• **Problems and tasks**
1. Translate this sentence from the sharding page into Spanish: "Sharding distributes tenant data across multiple database instances to achieve horizontal scale."
2. Write the next part of the sharding page, picking up right after its final line.

Sharding distributes tenant data across multiple database instances to achieve horizontal scale. This skill covers shard key selection, routing strategies, and operational considerations for sharded multi-tenant systems.
+------------------------------------------------------------------+
| Sharding Approaches |
+------------------------------------------------------------------+
| |
| Tenant-per-Shard Tenant-per-Database Hash-Based |
| +--------+ +--------+ +----------+ |
| |Shard 1 | | DB 1 | | Shard 1 | |
| |T1,T2,T3| | Tenant | | Hash 0-25| |
| +--------+ +--------+ +----------+ |
| |Shard 2 | | DB 2 | | Shard 2 | |
| |T4,T5,T6| | Tenant | | Hash 26-50| |
| +--------+ +--------+ +----------+ |
| |
| Good for pooled Good for silo Good for even |
| tenants tenants distribution |
+------------------------------------------------------------------+
Shard Key Considerations:
+------------------------------------------------------------------+
| Criterion | Good Key | Bad Key |
+--------------------+-------------------------+-------------------+
| Cardinality | TenantId (many values) | Status (few vals) |
| Distribution | UUID (even) | Created date (hot)|
| Query patterns | Always in WHERE | Optional filter |
| Stability | Immutable | Can change |
| Cross-shard joins | Rarely needed | Frequently needed |
+--------------------+-------------------------+-------------------+
public sealed class ShardKeyResolver
{
public string GetShardKey(Guid tenantId)
{
// TenantId is the natural shard key for multi-tenant systems
return tenantId.ToString();
}
public int GetShardIndex(Guid tenantId, int shardCount)
{
// Consistent hashing using tenant ID
var hash = GetStableHash(tenantId);
return Math.Abs(hash) % shardCount;
}
private static int GetStableHash(Guid guid)
{
// Use first 4 bytes of GUID for stable hash
var bytes = guid.ToByteArray();
return BitConverter.ToInt32(bytes, 0);
}
}
public sealed class ShardRouter(
IDistributedCache cache,
IShardMapRepository shardMap)
{
public async Task<string> GetConnectionStringAsync(
Guid tenantId,
CancellationToken ct = default)
{
var cacheKey = $"shard:{tenantId}";
var cached = await cache.GetStringAsync(cacheKey, ct);
if (cached != null)
return cached;
var mapping = await shardMap.GetMappingAsync(tenantId, ct);
if (mapping == null)

• **Pointing records for screenshots and pages**
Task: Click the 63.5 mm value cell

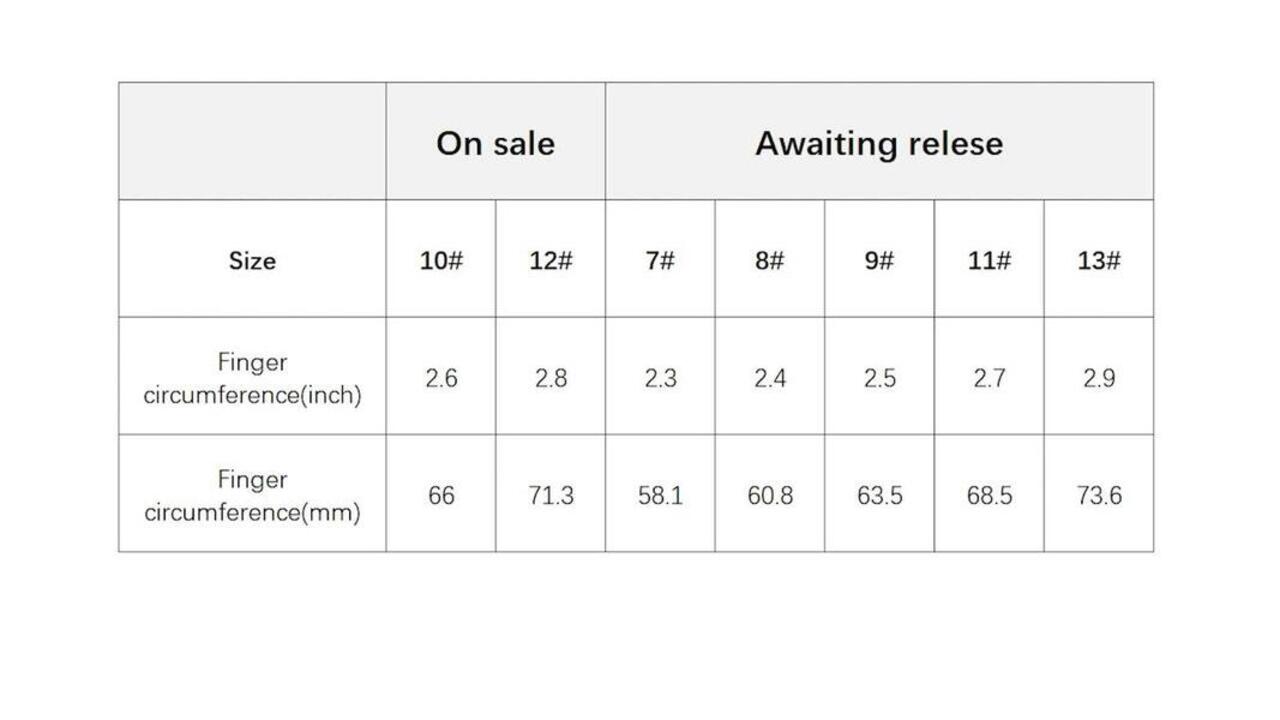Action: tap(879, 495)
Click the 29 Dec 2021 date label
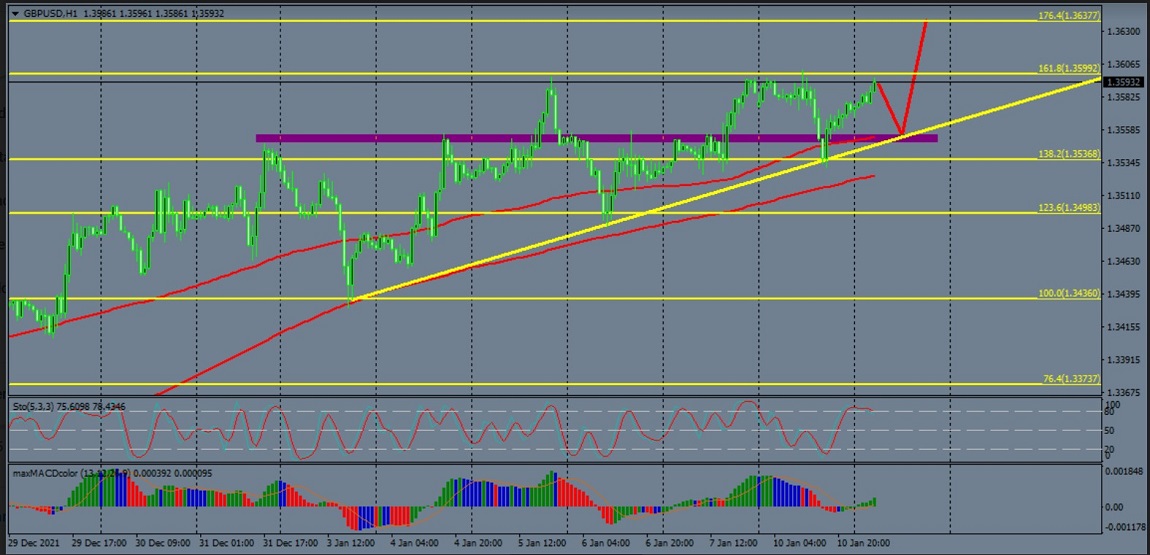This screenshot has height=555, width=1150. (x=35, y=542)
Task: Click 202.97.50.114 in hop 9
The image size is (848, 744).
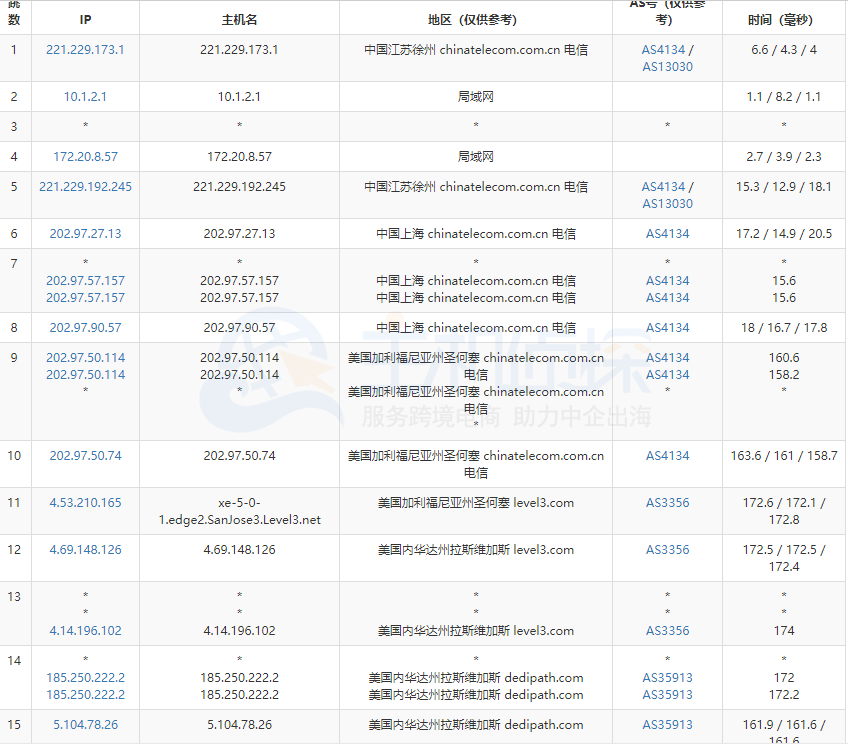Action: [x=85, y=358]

• **Answers for this exercise**
1. El sharding distribuye los datos de los inquilinos entre varias instancias de bases de datos para lograr escalabilidad horizontal.

2.
throw new TenantNotFoundException(tenantId);
await cache.SetStringAsync(cacheKey, mapping.ConnectionString,
new DistributedCacheEntryOptions
{
AbsoluteExpirationRelativeToNow = TimeSpan.FromHours(1)
}, ct);
return mapping.ConnectionString;
}
}
public sealed class ConsistentHashRing<T>
{
private readonly SortedDictionary<int, T> _ring = new();
private readonly int _virtualNodes;
public ConsistentHashRing(int virtualNodes = 100)
{
_virtualNodes = virtualNodes;
}
public void AddNode(T node)
{
for (var i = 0; i < _virtualNodes; i++)
{
var hash = GetHash($"{node}:{i}");
_ring[hash] = node;
}
}
public void RemoveNode(T node)
{
for (var i = 0; i < _virtualNodes; i++)
{
var hash = GetHash($"{node}:{i}");
_ring.Remove(hash);
}
}
public T GetNode(string key)
{
if (_ring.Count == 0)
throw new InvalidOperationException("Ring is empty");
var hash = GetHash(key);
// Find first node with hash >= key hash
foreach (var kvp in _ring)
{
if (kvp.Key >= hash)
return kvp.Value;
}
// Wrap around to first node
return _ring.First().Value;
}
private static int GetHash(string key)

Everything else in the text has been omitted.